* [PROBLEM]
Only the lines from the top of the data through the one with "Given: Click the Brave Shields lion icon" are to be written out, each exactly as it stands.

* [TASK MATERIAL]
______
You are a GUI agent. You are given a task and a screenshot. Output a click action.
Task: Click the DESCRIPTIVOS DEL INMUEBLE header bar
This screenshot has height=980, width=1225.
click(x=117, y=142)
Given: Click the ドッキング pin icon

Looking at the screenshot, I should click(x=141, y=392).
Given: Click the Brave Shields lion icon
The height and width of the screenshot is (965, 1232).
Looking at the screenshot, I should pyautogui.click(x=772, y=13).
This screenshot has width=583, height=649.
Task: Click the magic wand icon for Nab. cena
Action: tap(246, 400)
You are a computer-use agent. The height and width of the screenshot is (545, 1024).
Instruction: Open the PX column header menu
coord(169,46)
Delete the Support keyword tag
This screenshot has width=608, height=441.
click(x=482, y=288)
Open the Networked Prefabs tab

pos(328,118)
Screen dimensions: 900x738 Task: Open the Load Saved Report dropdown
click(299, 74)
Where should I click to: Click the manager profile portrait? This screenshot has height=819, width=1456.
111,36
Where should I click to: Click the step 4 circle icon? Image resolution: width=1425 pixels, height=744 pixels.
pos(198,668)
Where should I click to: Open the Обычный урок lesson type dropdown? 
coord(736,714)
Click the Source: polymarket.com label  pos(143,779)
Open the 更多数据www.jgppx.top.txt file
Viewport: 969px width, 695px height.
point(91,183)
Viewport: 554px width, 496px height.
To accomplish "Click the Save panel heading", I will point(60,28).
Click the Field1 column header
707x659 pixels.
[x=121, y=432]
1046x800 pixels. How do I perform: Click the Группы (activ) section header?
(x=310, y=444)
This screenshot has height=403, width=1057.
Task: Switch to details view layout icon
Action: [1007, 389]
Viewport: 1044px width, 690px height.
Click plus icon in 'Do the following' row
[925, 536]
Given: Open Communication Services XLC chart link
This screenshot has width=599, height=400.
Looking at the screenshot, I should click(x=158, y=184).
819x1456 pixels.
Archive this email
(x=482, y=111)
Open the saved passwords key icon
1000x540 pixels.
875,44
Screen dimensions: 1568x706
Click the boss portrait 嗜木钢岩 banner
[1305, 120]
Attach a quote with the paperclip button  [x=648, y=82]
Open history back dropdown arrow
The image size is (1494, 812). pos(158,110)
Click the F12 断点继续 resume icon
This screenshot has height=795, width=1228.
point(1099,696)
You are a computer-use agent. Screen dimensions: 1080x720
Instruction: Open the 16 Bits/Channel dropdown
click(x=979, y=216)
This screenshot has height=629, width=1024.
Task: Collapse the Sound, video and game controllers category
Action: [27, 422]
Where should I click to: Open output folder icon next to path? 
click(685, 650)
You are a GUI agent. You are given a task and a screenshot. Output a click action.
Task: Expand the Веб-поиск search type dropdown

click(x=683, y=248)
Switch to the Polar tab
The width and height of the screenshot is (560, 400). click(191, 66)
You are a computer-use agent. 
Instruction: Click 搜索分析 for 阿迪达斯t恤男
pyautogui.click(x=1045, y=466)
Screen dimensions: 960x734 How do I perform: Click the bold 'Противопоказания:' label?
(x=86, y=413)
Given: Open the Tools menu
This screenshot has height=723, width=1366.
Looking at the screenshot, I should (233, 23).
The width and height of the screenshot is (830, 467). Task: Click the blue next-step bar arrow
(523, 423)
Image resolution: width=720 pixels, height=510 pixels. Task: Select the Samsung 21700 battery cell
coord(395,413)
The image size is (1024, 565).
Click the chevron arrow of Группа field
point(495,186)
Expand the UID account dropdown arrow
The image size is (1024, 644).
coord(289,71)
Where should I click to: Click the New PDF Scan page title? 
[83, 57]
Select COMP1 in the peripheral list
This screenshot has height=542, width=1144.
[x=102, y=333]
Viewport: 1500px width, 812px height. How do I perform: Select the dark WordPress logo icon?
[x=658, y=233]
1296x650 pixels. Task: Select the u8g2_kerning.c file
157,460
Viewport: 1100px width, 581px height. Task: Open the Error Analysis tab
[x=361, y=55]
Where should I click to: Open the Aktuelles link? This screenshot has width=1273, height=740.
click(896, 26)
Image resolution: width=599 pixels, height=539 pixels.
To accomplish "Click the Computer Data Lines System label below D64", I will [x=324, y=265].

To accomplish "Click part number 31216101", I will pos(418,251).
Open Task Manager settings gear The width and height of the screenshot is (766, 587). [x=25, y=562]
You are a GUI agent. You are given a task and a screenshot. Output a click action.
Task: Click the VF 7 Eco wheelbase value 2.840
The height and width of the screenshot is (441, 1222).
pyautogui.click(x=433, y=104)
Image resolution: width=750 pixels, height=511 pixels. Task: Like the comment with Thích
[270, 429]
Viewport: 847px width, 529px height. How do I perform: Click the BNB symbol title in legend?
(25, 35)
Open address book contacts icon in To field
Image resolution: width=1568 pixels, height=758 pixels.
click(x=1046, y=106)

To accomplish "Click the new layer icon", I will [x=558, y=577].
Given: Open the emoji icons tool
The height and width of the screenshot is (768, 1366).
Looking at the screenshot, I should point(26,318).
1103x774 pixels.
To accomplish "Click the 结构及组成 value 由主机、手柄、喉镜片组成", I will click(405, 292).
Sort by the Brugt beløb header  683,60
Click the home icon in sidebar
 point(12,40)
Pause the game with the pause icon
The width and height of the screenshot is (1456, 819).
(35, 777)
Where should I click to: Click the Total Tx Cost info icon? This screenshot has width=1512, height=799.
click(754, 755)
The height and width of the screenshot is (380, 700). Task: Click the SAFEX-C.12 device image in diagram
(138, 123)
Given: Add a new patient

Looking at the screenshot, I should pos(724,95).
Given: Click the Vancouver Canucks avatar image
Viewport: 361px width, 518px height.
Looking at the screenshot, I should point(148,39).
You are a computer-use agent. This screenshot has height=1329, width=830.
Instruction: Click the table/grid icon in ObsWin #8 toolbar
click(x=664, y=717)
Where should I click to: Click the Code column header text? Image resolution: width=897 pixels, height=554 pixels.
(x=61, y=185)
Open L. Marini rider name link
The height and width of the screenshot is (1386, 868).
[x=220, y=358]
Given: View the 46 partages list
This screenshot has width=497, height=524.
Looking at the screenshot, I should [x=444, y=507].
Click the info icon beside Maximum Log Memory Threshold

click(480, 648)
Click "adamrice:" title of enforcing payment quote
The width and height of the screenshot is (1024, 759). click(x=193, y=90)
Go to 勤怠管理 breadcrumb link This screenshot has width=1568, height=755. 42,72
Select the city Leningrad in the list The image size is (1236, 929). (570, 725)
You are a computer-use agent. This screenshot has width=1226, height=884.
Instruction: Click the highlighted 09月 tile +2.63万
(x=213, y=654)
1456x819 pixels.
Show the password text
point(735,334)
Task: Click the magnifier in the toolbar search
______
* [SOLUTION]
You are a GUI agent. You are given a task and a screenshot. Output a click action.
Task: Click the DESCRIPTIVOS DEL INMUEBLE header bar
This screenshot has height=980, width=1225.
click(x=117, y=142)
Given: Click the ドッキング pin icon

Looking at the screenshot, I should click(x=141, y=392).
Given: Click the Brave Shields lion icon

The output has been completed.